Malatya'da ikinci dikkatimi çeken eşine Avrupa'nın büyük kentlerinde bile rastlayamıyacağımız modernlikte bir Belediye binası idi. Ben şahsen Malatya Belediye Binasına hayran oldum.Umarım diğer büyük şehirlerimiz de bu binayı örnek alarak böyle modern bir Belediye binasına sahip olurlar.
Malatya şehir gezimiz şehrin içinde geçen suyun yanına konuşlanmış Mado'da çay molası ile devam etti. İstanbul'da evimin karşısında olan ve herzaman çayımı içtiğim Mado'yu bu kadar uzaklarda görmek beni eski bir dostu görmüşüm gibi mutlu etti. Ama Malatya Madoda bize İstanbul'dan farklı olarak  çayın yanında sıcacık şamfıstığı da servis ettiler. Ben bunun  Malatya'ya özgünmü olduğunu sorduğumda 'Hayır Burcu Göker'e özel ikram 'dediler. Malatya tüm olarak şehirlerine gelmiş bu genç Türk kemancıyı ağırlıyordu.

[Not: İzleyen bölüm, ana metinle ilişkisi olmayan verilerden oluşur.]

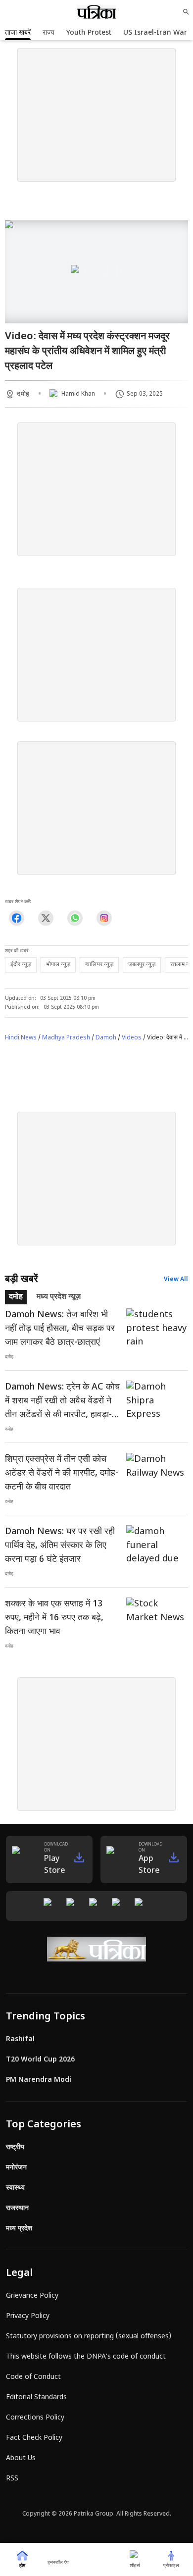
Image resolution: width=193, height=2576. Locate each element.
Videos (132, 1038)
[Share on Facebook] (16, 917)
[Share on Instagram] (104, 917)
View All (176, 1280)
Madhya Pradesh (66, 1038)
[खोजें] (186, 12)
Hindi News (21, 1038)
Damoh (106, 1038)
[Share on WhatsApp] (75, 917)
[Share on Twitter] (45, 917)
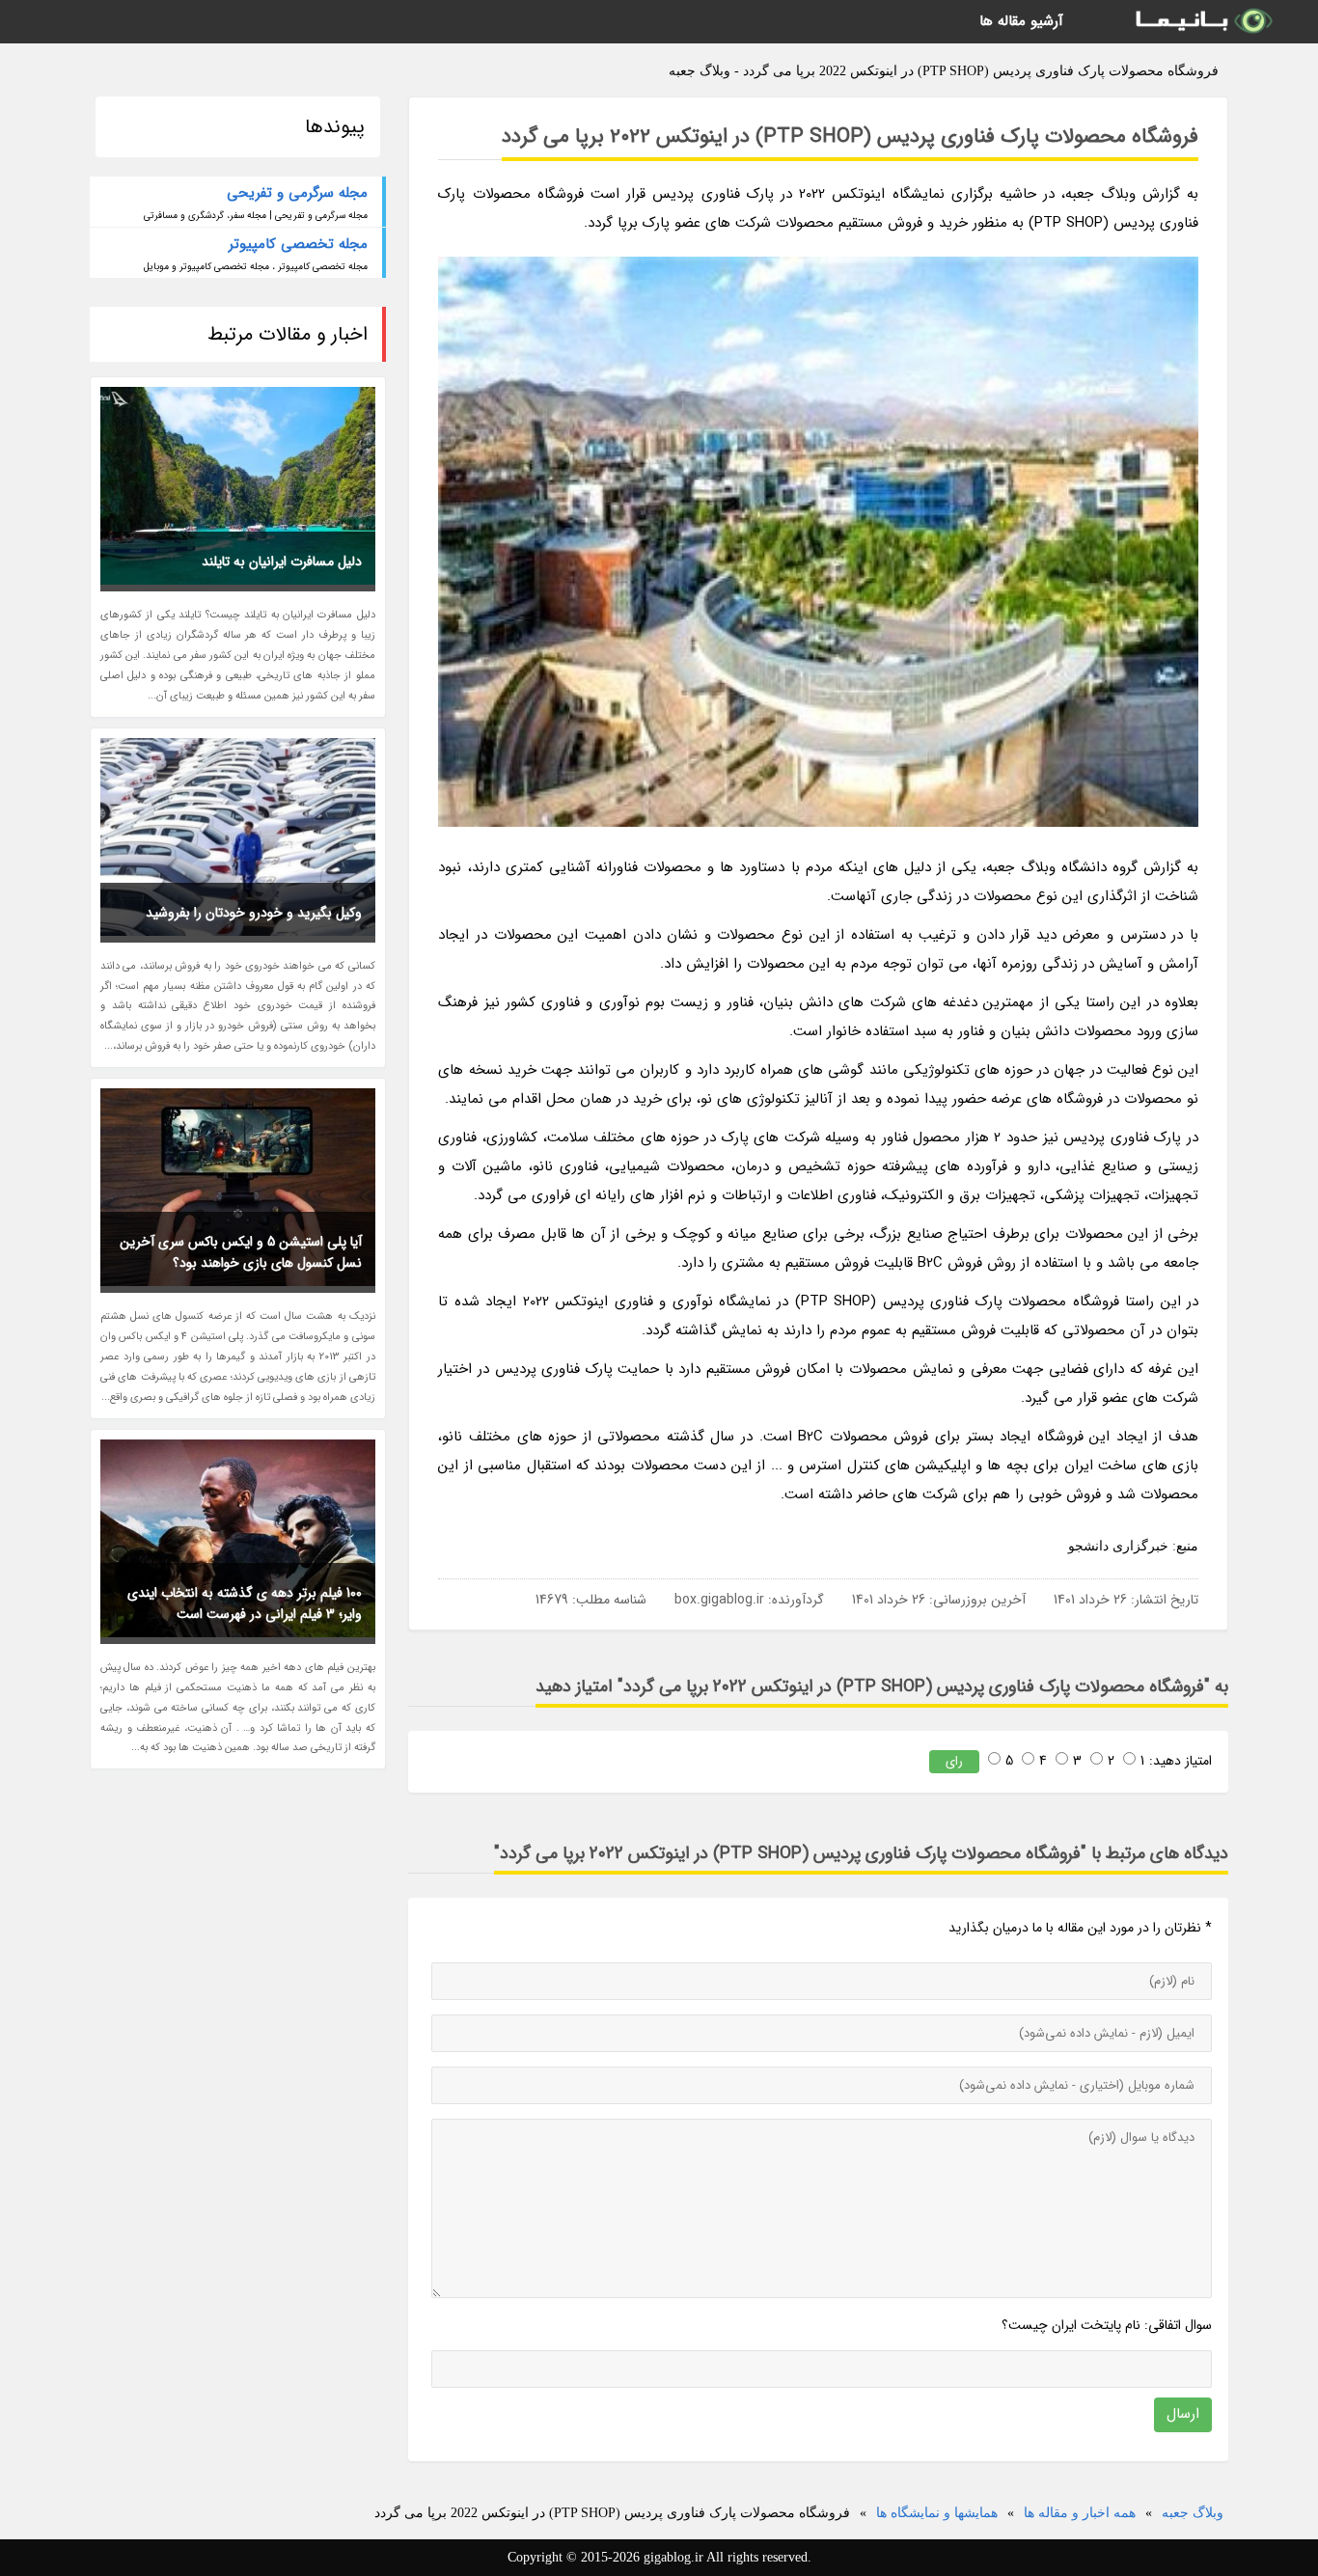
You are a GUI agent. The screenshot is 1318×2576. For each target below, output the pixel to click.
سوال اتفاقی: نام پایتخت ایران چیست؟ (1107, 2325)
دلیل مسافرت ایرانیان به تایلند (282, 561)
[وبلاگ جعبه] (1202, 22)
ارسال (1183, 2413)
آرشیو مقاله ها (1021, 21)
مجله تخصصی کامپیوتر (298, 244)
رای (954, 1761)
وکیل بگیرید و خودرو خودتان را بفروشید (254, 912)
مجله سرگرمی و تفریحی (297, 193)
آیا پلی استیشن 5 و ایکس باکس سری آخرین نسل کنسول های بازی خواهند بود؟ (241, 1252)
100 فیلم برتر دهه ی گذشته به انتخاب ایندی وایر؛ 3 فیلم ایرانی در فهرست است (244, 1603)
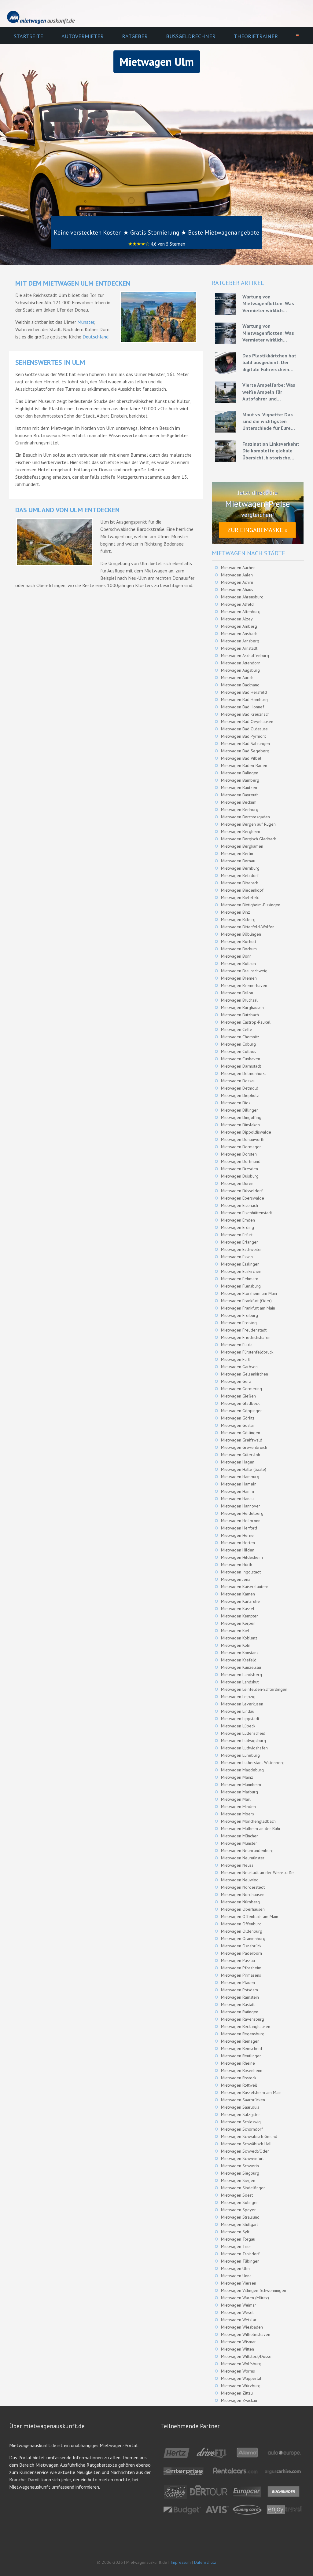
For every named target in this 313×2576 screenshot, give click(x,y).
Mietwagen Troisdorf (240, 2253)
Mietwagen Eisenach (239, 1205)
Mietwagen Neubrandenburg (247, 1850)
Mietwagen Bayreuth (240, 795)
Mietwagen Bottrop (238, 963)
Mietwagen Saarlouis (240, 2107)
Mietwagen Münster (239, 1843)
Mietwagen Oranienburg (243, 1938)
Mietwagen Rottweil (239, 2085)
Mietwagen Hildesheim (242, 1557)
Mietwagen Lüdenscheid (243, 1733)
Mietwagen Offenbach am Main (249, 1916)
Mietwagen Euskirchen (241, 1271)
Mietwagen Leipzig (238, 1696)
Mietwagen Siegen (238, 2180)
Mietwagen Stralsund (240, 2217)
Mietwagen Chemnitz (240, 1037)
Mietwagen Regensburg (242, 2034)
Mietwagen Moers (237, 1814)
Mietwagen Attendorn (240, 663)
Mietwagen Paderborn (241, 1953)
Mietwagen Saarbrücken (243, 2100)
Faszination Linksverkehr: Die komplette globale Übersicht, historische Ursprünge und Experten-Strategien (270, 451)
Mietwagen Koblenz (239, 1638)
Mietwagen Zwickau (239, 2400)
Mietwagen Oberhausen (243, 1909)
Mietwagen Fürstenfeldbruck (247, 1352)
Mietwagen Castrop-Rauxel (246, 1022)
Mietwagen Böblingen (241, 934)
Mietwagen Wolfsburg (241, 2363)
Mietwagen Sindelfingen (243, 2188)
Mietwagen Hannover (240, 1506)
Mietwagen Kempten (240, 1616)
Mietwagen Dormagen (241, 1146)
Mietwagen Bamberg (240, 780)
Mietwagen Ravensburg (242, 2019)
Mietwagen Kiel (235, 1630)
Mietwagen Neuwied (240, 1880)
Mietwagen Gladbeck (240, 1403)
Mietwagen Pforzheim (241, 1968)
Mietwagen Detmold (239, 1088)
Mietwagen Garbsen (239, 1366)
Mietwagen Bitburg (238, 919)
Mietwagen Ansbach (239, 633)
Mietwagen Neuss (237, 1865)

Günün son durağı Malatya'nın simgesi kayısının envai çeşit ürünlerinin satıldığı Şile Pazarı idi. Zaten Malatya'nın her yerınde kayısıyı ve onun  etkilerini görüyorsunuz. Bütün civar beldeler kayısı ağaçları ile dolu.Daha önce de bahsettiğim gibi kayısı ürünleri, ve hatta rengi ile bile bu şehre hakim olmuş.
Şile Pazarında kayısının bu kadar çeşitli ürünleri olabildiğini görünce çok şaşırdık. Gittiğimiz büyük mağaza görevlileri de çok ikramkardı. Bir ellerinde kayısı ürünlerini ihtiva eden tepsi. diğerinde bir bardak su ile hepimizin peşinde koşturuyor ve bu çeşitli ürünlerin hepsini tattırmaya gayret ediyorlardı. Hatta bir ara iflah olmaz bir tatlı düşkünü olan Eric'in bile peşindeki tatlı ikramı için dolaşan görevliyi atlatıp kapıdan kaçmaya kalktığını fark ettim.
Şile Pazarı ziyaretimizin ardından akşam yemeği ve dinlenme için Konuk evine geldiğimizde çok yorgun ama çok mutlu idik. Ertesi sabah çok erken İstanbul'a doğru yola çıkacaktık. Malatya'da kaldığımız iki günde çok güzel kişiler tanımış, çok güzel yerler görmüştük.
Şimdi İstanbul ve bundan sonraki konserler bizi bekliyordu.